The Director of Diaspora Affairs at the office of the President says government is engaging relevant stakeholders in the financial services sector to help reduce the high charges on remittances.
According to Akwasi Awuah Ababio, the estimated volume of remittances to Ghana is about $3 billion which holds huge revenue potential for the country hence the need to reduce the high charges on them.
Mr Ababio was speaking at the IOM’s Africa Caribbean and Pacific Group of states and EU Regional Thematic Meeting in Accra.
He added that the government is embarking on advocacy and education to get the Diaspora to transfer funds through the formal channels.
Although in Sub-Saharan Africa, the flow of remittances is on the rise, the high cost of transfer of funds has been a major hindrance.
Currently, sub-Saharan Africa has been identified to have the highest cost on transfer pegged at 9.4%of the transfer amount, a figure that is 29% above the world average in 2017 and the SDG 10C’s target of 3%.
According to the Chief of Mission for the International Organization for Migration (IOM) in Ghana, Togo and Benin, Sylvia Lopez-Erka more effort must be made to reach folks in the rural areas who are high dependents of remittances.
She said, her outfit is doing a lot in having remittances transferred directly; however, there is a gap in reaching persons in the rural areas where persons do not have adequate literacy. Moreover, more effort must be made to educate them.
She pushed for transparency in costs involved in making transfers and regulating of the transfer market which could help drive down the cost of transfer.
On her part, the program manager for the EU commission, Maria Piazza identified the need for regulations and policies to help harness the benefits of remittances.
“Legislative framework is key to regulate the use of diaspora remittances and there’s a need for discussion on the implementation which is all key to harness the potential of remittances,” she said.
Remittance flows to low and middle-income countries increased in 2017 by 8.5 per cent compared to 2016 rising to $466 billion.

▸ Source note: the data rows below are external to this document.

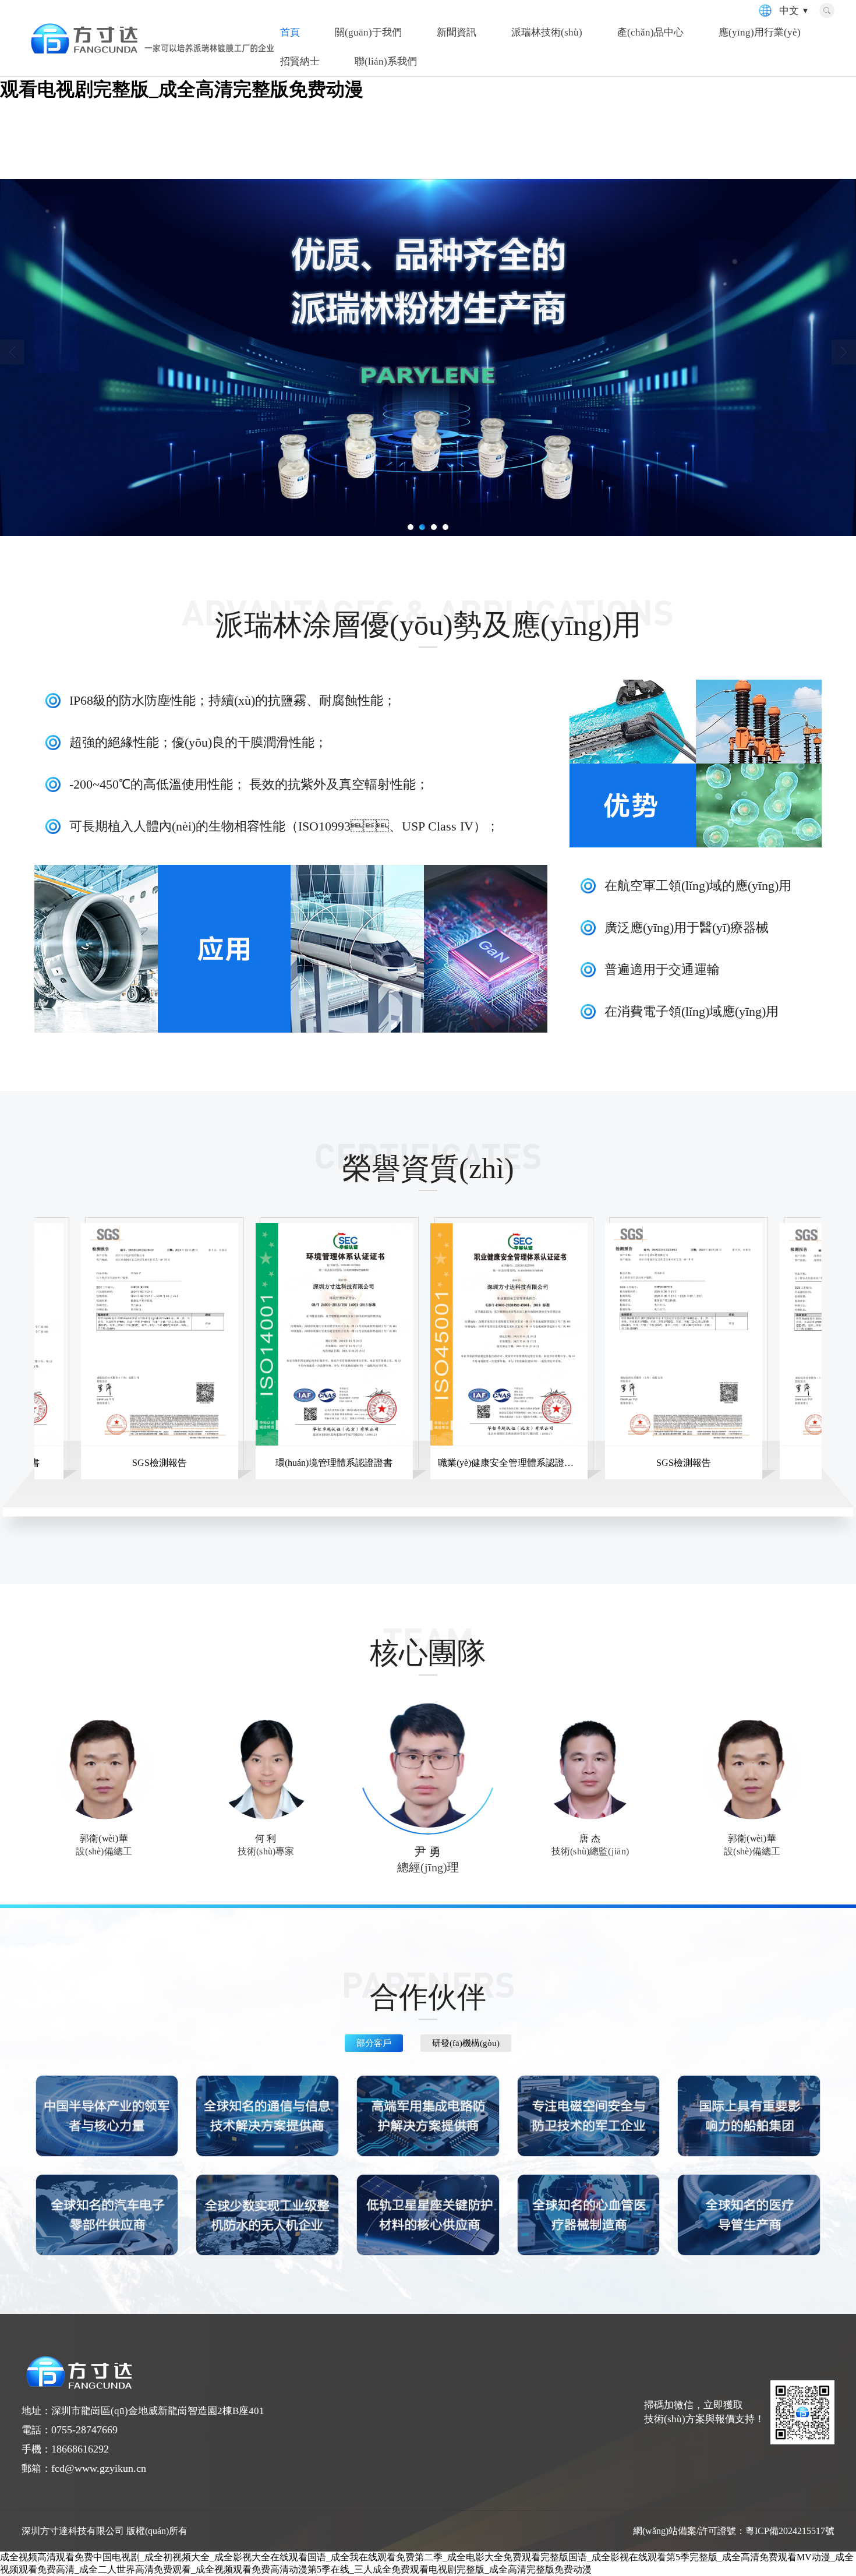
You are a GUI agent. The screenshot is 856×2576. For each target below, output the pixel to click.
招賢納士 (300, 61)
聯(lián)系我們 (386, 61)
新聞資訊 (456, 32)
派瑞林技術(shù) (546, 32)
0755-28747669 (84, 2430)
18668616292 (80, 2449)
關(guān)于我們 (368, 32)
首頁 (290, 32)
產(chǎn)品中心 (650, 32)
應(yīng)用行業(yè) (760, 32)
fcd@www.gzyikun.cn (98, 2468)
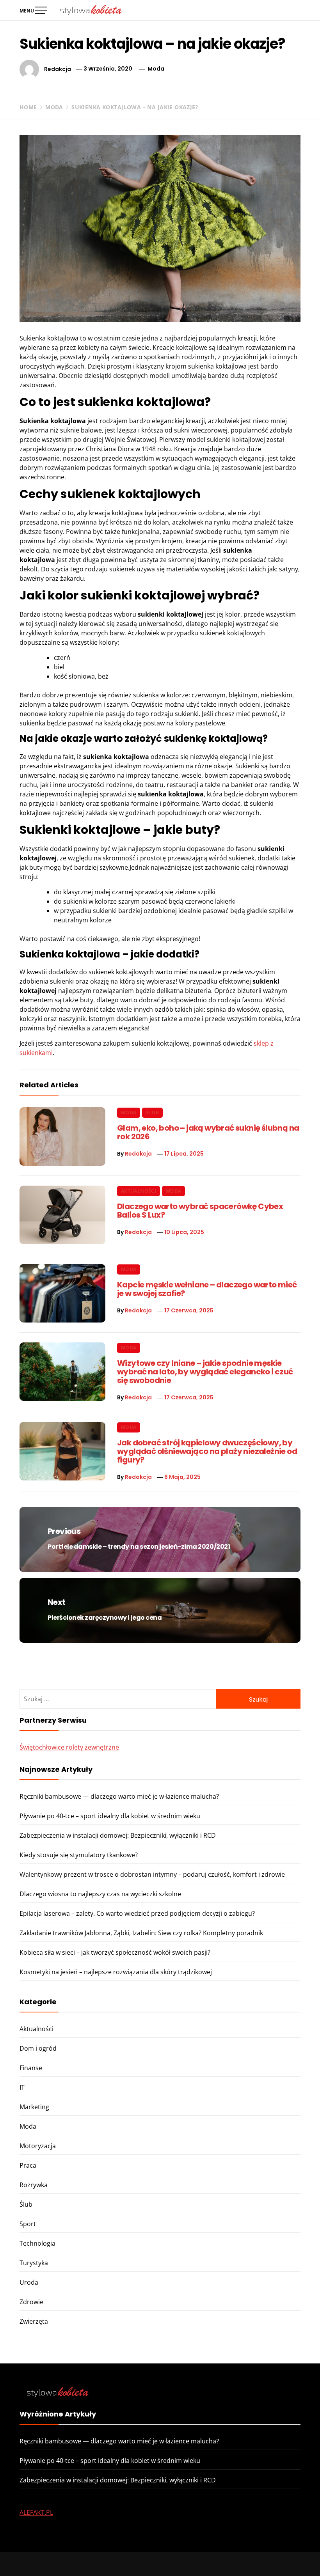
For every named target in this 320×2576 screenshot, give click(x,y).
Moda (156, 69)
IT (22, 2087)
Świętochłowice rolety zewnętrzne (69, 1747)
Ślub (152, 1112)
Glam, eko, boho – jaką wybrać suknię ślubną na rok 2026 (208, 1132)
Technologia (37, 2243)
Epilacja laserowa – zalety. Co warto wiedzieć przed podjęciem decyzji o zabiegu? (137, 1913)
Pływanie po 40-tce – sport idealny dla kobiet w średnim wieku (110, 1816)
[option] (101, 2559)
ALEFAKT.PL (36, 2512)
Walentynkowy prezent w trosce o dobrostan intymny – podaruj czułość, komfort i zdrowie (152, 1874)
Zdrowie (31, 2302)
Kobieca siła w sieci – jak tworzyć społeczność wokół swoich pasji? (115, 1952)
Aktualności (138, 1191)
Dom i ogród (38, 2048)
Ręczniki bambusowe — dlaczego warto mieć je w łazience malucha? (119, 1796)
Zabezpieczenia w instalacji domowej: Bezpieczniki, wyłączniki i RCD (118, 1835)
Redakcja (57, 69)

The largest remittance recipients in Sub-Saharan Africa in 2017 included Nigeria ($22 billion), Senegal ($2.2 billion), Ghana ($2.2 billion), Kenya ($2.0 billion), Uganda ($1.4 billion), and Mali ($1.0 billion). These countries are likely to remain the largest recipients in the region in 2018 and 2019.
This new record recorded by the world bank is more than three times the size of official development assistance to low and middle-income countries excluding China.
Globally, remittance flows also reached $613 billion in the same year.
Launched in 2014, the African Caribbean Pacific-EU Migration Action provides technical support on migration to member countries in areas of remittances, readmission and visas.